(Beginning of SUPPLIED DATA)
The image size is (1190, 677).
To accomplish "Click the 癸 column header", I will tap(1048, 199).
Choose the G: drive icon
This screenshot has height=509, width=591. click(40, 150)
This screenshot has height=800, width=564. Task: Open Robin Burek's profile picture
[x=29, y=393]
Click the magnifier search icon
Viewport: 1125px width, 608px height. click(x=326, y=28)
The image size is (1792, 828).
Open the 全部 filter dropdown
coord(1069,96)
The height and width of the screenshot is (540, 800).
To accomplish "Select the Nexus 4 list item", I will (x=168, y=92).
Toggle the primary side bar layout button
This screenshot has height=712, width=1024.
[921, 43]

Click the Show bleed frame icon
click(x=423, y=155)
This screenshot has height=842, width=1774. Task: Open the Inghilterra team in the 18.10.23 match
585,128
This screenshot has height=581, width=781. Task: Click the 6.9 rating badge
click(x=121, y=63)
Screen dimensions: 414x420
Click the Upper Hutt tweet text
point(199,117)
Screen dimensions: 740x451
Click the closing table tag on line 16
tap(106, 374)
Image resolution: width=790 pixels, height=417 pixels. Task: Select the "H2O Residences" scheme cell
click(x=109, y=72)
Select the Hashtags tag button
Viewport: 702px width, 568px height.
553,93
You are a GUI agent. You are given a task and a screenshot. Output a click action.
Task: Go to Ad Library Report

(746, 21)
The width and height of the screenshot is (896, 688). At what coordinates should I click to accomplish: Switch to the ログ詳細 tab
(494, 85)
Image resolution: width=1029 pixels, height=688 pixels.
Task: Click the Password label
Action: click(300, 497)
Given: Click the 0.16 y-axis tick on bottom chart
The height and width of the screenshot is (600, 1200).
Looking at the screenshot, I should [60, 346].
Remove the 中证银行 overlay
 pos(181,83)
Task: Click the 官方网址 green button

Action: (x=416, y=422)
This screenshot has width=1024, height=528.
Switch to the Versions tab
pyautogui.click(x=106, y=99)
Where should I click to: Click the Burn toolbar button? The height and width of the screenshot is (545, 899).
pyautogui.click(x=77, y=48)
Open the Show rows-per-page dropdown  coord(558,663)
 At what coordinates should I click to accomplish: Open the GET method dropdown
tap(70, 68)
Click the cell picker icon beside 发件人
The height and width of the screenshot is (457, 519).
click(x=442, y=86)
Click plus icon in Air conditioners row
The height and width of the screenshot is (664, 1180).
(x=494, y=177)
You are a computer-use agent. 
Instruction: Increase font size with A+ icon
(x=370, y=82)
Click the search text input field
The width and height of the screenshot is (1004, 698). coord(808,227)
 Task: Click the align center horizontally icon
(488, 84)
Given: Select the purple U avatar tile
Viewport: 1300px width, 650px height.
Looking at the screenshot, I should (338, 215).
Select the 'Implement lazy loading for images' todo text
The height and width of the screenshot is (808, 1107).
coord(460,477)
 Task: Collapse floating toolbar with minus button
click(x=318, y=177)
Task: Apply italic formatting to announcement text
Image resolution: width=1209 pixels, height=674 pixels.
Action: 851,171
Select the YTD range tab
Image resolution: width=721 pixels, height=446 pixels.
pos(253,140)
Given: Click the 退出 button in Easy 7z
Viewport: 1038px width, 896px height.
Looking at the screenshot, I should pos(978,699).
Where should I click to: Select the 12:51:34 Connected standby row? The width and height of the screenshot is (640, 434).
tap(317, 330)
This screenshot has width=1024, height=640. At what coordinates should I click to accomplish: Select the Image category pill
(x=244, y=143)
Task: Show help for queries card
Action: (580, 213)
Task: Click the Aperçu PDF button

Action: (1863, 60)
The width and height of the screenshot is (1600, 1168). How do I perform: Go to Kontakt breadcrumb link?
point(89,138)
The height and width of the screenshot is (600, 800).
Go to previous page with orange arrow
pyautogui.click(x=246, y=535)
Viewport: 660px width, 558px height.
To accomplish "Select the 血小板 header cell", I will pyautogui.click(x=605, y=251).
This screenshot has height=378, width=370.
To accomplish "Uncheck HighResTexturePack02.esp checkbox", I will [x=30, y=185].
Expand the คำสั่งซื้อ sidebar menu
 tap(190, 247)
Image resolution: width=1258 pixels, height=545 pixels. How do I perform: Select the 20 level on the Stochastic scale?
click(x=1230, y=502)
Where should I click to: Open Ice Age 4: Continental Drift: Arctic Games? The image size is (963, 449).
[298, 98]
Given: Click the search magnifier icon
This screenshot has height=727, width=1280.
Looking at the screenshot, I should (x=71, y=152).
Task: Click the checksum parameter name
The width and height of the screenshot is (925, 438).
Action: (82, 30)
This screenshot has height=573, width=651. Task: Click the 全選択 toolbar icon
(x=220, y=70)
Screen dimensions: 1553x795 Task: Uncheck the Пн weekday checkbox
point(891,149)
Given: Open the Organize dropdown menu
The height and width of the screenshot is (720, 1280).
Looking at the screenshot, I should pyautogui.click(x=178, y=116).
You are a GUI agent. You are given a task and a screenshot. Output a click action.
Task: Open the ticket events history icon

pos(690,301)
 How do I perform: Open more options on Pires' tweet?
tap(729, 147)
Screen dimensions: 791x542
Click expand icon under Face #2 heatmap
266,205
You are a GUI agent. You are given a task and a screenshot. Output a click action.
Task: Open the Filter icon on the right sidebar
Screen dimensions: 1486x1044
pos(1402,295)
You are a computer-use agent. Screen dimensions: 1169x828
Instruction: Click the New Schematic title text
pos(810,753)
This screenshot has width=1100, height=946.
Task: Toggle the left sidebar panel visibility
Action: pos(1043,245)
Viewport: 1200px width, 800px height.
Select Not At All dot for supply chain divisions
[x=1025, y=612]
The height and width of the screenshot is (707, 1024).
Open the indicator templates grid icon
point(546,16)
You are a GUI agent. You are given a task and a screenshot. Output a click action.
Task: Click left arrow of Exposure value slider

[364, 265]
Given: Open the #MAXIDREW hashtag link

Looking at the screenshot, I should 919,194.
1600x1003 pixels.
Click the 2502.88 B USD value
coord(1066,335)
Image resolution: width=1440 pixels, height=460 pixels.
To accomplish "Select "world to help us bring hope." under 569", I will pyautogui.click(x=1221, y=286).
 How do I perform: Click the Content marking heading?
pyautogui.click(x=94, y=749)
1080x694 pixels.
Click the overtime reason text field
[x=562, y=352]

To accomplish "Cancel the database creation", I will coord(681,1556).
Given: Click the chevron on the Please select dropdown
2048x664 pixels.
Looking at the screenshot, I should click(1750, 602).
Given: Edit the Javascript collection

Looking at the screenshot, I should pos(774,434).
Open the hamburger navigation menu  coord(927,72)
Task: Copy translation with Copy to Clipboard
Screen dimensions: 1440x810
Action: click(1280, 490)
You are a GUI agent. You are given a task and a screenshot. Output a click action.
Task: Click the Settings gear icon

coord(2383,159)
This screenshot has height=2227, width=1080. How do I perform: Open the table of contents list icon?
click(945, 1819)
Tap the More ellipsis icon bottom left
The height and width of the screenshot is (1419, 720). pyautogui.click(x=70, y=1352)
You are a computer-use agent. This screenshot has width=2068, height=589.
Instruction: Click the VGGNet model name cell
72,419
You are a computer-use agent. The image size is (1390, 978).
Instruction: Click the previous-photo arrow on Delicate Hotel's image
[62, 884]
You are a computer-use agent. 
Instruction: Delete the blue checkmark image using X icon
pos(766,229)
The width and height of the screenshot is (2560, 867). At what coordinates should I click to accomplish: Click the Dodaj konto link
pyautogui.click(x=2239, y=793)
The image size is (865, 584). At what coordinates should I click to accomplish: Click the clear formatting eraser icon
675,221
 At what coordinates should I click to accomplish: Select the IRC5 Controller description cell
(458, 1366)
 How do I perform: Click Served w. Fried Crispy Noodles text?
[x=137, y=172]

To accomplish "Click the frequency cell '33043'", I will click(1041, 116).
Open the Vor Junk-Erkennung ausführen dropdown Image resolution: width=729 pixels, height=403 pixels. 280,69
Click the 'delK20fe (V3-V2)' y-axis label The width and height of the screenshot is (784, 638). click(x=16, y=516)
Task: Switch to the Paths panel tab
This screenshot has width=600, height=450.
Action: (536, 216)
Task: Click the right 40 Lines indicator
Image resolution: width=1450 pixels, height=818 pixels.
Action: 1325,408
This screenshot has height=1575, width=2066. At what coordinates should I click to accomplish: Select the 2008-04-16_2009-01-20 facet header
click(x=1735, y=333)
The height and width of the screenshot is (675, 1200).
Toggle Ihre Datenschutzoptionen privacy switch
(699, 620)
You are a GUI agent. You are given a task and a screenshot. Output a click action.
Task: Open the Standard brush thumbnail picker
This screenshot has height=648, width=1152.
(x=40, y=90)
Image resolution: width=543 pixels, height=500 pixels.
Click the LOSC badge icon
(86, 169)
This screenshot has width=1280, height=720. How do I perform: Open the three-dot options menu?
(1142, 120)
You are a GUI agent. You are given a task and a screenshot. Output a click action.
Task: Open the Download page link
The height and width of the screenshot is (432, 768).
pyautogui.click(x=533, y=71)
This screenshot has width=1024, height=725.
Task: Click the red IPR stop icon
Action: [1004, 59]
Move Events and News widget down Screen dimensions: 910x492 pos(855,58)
(End of SUPPLIED DATA)
■ WHAT IS BEING ASKED ■
Copy word for word the stretch of entries above from the line that has "Click expand icon under Face #2 heatmap" through the line that has "Viewport: 1200px width, 800px height.", both ends included, and nothing outside it.

■ RESULT OF THIS EXERCISE ■
Click expand icon under Face #2 heatmap
266,205
You are a GUI agent. You are given a task and a screenshot. Output a click action.
Task: Open the Filter icon on the right sidebar
Screen dimensions: 1486x1044
pos(1402,295)
You are a computer-use agent. Screen dimensions: 1169x828
Instruction: Click the New Schematic title text
pos(810,753)
This screenshot has width=1100, height=946.
Task: Toggle the left sidebar panel visibility
Action: pos(1043,245)
Viewport: 1200px width, 800px height.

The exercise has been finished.